Barrett Esophagus

The esophagus is the muscular pipe that carries food from the mouth to the stomach. Barrett’s esophagus is a condition characterized by changes in the cells lining the lower esophagus. Barrett’s esophagus is closely associated with gastro-esophageal reflux disease (GORD), a condition where the stomach's contents rise up from the stomach into the esophagus. Food mixed with the stomach's digestive acids can irritate and damage the esophagus. Recurrent entry of these liquids leads to the changes in the esophageal lining called dysplasia. Barrett’s esophagus is a pre-cancerous condition however, it can occasionally lead to esophageal cancer.

Barrett’s esophagus usually doesn’t cause specific symptoms. People with GORD may experience a variety of symptoms including heartburn, a bitter or sour taste in the mouth, trouble swallowing, nausea, dry cough or wheezing, regurgitation of food, hoarseness or change in voice and chest pain.

An endoscopic examination of the esophagus is recommended for people with severe gastro-esophageal reflux symptoms. Endoscopy allows the doctor to examine the inside of your esophagus, stomach and portions of the intestine with an instrument called an endoscope, a thin flexible telescope. The diagnosis of Barrett’s esophagus is based on the presence of pink colored tissue lining the lower esophagus. A biopsy (sample of tissue studied under the microscope) may show dysplastic changes in the cells lining the lower esophagus.

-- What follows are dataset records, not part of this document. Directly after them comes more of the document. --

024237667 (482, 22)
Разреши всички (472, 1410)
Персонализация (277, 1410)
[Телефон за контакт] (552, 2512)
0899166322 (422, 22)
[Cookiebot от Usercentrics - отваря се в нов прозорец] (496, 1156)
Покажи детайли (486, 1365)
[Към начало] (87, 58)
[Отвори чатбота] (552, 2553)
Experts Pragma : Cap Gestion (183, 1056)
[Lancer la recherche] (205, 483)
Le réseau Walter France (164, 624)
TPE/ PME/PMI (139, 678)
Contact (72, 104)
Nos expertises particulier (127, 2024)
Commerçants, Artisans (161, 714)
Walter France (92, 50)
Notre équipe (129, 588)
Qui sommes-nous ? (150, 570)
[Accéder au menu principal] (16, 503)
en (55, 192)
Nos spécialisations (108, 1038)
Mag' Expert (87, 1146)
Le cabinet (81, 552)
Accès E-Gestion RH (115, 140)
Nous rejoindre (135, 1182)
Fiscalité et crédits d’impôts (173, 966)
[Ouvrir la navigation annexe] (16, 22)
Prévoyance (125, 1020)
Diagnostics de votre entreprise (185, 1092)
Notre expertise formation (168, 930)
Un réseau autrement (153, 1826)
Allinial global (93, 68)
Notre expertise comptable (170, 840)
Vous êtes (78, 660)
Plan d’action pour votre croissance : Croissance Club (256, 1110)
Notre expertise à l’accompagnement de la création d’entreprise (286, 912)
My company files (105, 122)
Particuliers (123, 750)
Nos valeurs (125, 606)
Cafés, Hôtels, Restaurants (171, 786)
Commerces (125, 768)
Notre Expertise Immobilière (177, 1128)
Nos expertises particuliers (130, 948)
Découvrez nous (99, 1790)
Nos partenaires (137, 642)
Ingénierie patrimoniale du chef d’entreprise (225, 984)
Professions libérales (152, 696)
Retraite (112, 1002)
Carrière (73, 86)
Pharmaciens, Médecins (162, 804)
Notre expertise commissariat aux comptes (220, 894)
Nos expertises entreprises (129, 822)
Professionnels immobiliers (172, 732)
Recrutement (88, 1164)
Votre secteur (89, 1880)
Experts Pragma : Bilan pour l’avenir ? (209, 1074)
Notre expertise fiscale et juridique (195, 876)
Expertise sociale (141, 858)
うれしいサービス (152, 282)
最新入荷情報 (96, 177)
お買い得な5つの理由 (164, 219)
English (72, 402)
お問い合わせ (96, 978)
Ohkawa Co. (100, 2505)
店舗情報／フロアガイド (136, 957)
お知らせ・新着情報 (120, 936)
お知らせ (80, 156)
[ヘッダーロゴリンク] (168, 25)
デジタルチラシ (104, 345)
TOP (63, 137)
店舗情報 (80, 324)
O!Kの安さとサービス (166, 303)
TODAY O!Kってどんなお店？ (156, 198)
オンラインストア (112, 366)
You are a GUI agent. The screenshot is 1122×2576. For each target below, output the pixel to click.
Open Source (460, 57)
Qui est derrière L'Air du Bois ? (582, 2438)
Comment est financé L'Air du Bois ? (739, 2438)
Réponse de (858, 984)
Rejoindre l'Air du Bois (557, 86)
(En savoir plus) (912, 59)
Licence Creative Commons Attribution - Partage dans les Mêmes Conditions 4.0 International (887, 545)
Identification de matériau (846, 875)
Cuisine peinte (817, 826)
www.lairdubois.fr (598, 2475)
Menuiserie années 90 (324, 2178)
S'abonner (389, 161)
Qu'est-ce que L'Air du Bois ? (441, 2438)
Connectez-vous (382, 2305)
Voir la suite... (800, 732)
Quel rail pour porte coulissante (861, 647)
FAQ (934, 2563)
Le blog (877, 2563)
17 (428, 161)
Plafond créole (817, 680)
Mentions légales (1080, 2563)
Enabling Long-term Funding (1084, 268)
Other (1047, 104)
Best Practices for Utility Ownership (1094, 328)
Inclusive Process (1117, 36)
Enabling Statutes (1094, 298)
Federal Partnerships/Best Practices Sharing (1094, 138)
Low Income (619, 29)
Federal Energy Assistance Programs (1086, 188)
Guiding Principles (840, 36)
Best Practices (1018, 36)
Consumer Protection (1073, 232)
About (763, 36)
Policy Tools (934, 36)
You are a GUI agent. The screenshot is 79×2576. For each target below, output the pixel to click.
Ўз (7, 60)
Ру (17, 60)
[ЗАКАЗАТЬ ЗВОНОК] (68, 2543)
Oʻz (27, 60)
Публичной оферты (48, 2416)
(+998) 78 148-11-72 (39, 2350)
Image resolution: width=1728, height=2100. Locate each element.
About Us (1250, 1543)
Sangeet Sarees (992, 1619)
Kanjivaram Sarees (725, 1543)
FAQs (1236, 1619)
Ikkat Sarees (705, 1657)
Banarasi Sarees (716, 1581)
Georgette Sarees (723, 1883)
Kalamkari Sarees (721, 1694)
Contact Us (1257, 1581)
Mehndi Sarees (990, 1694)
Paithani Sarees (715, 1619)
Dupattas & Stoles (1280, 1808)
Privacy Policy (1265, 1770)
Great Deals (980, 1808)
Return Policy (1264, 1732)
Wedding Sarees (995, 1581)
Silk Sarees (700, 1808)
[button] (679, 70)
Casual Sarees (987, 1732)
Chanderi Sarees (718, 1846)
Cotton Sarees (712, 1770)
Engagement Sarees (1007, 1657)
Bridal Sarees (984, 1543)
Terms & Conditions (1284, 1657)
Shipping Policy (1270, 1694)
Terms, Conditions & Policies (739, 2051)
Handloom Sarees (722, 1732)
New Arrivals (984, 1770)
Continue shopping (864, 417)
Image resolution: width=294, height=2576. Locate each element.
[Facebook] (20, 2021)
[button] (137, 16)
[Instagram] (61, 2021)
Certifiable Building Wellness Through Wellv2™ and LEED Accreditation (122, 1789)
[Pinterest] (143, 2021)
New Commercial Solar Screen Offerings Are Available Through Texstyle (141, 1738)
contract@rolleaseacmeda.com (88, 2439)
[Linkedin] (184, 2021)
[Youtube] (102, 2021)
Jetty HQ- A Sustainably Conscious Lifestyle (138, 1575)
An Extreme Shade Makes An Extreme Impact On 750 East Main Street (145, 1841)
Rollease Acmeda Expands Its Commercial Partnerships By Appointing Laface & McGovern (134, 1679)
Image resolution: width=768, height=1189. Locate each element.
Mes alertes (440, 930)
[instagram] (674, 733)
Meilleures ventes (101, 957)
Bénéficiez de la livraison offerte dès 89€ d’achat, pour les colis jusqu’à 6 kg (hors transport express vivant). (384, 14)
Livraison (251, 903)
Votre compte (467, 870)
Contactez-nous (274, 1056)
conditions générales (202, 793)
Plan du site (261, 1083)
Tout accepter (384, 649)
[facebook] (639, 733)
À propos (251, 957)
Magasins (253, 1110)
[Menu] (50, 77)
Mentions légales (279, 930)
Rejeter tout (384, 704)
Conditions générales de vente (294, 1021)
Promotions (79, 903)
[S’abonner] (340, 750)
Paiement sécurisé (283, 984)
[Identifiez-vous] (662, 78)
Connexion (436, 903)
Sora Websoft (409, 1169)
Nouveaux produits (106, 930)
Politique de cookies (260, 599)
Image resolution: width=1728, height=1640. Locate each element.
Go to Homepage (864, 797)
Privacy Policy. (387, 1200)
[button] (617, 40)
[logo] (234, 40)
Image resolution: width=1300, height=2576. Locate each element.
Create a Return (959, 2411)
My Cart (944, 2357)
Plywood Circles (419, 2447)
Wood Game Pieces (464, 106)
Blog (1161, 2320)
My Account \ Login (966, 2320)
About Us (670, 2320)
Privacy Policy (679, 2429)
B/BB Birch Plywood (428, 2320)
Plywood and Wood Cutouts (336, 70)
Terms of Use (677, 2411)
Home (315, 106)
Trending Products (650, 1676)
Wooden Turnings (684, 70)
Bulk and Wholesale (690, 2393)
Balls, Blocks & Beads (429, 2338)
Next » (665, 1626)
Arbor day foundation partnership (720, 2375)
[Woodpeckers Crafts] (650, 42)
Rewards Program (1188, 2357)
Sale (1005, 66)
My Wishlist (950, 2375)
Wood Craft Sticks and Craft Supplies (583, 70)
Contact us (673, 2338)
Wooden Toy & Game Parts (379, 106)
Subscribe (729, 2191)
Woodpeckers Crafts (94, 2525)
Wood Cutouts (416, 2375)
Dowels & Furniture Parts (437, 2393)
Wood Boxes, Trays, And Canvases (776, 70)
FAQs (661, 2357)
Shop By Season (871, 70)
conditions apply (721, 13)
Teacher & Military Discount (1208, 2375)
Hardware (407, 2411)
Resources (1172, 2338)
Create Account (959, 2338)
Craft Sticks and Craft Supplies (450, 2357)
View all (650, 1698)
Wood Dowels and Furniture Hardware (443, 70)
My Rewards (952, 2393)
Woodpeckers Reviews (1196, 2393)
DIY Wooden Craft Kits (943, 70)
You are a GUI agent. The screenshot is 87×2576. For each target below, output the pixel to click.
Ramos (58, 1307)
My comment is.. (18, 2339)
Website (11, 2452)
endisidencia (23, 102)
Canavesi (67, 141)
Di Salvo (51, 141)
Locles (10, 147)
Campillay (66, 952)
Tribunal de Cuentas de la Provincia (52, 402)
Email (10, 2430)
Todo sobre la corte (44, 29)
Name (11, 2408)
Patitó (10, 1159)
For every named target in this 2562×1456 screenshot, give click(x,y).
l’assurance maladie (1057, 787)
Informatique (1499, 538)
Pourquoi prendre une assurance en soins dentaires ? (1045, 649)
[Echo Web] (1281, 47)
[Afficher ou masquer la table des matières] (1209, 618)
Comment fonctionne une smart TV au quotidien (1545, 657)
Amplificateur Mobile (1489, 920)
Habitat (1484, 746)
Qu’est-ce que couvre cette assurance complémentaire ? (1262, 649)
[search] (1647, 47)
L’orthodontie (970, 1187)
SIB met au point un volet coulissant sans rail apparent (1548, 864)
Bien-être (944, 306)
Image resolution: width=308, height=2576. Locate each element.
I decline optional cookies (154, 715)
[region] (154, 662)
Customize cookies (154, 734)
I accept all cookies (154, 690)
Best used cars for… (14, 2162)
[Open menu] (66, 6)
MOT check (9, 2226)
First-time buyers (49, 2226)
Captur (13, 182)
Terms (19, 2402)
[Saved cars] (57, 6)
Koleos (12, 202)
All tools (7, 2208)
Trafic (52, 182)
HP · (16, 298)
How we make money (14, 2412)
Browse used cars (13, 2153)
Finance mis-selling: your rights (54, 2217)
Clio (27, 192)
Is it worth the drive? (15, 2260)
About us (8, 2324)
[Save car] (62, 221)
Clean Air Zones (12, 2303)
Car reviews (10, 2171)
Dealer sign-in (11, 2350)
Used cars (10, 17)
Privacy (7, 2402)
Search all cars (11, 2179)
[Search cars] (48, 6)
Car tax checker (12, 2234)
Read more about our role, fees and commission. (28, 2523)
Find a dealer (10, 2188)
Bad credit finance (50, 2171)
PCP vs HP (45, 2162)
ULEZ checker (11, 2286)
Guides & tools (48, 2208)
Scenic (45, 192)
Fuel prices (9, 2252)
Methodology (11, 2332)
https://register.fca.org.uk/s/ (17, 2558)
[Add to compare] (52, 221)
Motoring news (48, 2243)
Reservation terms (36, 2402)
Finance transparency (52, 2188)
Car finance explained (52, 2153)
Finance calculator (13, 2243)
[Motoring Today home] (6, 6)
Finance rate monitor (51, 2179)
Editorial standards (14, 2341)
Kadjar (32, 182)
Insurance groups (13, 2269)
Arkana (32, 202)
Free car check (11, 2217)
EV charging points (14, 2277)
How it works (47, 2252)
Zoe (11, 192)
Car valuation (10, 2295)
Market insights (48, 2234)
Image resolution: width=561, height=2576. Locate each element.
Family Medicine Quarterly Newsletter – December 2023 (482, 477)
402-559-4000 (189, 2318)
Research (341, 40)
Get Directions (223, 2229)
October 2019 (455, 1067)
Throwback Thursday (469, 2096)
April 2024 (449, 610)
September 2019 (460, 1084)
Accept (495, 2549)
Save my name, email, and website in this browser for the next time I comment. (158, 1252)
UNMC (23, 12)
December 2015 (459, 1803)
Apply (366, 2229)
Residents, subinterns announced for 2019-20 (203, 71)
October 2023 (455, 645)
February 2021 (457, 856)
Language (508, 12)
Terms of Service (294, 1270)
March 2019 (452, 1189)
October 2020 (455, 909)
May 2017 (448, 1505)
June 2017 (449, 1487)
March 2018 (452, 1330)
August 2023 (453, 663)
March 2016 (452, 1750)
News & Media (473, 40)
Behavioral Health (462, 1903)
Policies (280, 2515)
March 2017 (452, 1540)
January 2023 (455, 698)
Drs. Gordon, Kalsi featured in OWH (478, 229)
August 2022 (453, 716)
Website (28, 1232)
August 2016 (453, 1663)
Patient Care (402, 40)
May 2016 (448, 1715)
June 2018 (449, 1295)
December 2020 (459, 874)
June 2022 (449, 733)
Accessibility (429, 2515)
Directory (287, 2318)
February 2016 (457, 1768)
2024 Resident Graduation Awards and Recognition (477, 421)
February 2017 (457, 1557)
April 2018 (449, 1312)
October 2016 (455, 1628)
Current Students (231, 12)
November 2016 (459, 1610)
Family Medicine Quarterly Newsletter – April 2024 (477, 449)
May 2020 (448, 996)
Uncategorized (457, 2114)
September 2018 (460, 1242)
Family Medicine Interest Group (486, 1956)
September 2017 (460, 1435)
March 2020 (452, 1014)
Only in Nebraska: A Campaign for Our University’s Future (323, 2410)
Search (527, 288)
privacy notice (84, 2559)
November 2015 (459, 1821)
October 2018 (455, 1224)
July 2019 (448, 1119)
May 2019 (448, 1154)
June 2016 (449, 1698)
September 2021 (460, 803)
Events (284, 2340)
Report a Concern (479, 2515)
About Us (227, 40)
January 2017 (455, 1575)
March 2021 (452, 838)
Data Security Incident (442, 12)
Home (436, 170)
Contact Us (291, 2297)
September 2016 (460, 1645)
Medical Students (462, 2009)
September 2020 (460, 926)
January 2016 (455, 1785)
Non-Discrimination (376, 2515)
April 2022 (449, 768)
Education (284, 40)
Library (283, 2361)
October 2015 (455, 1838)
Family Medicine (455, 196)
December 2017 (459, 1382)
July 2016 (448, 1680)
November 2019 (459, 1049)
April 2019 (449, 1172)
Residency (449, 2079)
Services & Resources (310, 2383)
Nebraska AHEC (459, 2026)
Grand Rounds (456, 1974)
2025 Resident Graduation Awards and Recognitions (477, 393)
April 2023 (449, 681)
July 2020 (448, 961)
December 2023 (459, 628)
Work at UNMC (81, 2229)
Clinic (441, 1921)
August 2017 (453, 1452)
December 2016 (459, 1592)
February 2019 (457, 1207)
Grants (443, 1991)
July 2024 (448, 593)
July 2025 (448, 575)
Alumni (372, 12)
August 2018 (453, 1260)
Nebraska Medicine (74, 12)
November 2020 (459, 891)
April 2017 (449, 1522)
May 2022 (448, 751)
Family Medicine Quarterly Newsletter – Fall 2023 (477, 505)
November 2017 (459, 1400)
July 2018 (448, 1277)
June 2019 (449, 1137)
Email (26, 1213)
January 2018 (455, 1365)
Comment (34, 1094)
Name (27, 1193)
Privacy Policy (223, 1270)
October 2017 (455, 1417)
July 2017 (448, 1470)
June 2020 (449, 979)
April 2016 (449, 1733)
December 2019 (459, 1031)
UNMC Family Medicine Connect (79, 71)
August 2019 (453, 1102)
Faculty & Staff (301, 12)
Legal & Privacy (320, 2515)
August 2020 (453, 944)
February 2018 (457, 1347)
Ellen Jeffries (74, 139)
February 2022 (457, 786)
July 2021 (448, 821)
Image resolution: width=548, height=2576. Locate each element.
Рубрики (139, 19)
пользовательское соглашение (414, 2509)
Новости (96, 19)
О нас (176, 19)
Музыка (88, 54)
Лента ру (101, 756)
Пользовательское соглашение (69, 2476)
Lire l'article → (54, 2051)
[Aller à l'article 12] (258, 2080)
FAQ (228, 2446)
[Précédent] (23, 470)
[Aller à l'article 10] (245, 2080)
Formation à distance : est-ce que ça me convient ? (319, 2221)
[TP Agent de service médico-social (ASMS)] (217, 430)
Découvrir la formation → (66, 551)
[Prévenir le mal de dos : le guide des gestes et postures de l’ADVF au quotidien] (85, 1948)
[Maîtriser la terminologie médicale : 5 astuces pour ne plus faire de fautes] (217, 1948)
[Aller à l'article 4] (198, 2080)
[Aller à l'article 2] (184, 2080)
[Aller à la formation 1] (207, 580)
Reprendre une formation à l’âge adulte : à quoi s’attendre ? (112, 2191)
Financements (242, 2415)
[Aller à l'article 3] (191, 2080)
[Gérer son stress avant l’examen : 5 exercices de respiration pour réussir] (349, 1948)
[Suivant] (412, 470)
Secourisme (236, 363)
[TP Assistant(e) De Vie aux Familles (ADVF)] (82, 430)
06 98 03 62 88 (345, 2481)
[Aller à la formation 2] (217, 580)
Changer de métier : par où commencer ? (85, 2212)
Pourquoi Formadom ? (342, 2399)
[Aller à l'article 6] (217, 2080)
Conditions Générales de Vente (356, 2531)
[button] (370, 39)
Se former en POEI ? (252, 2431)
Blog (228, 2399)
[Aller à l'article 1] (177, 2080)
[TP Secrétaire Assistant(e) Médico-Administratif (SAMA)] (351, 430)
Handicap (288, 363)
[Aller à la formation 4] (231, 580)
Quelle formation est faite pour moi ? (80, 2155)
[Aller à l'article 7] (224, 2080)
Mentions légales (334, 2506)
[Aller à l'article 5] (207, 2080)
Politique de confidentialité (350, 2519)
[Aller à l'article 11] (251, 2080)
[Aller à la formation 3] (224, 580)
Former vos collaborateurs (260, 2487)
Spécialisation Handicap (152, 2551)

The treatment options for Barrett’s esophagus include

  • GORD treatment:
    • Antacids: over-the-counter medicines that provide temporary relief to heartburn and indigestion by neutralizing acid in the stomach
    • Other medications: PPI (Proton pump inhibitors) drugs reduce the production of acid in the stomach
    • Surgery: Fundoplication
  • Surveillance or Monitoring: If you have been diagnosed with Barrett’s esophagus, your doctor may advise you to undergo endoscopy and biopsy at frequent intervals to monitor the condition.
  • Surgery: Esophagectomy refers to the removal of the affected part of the esophagus.

Other treatments include laser therapy, radiofrequency ablation and photodynamic therapy (PDT).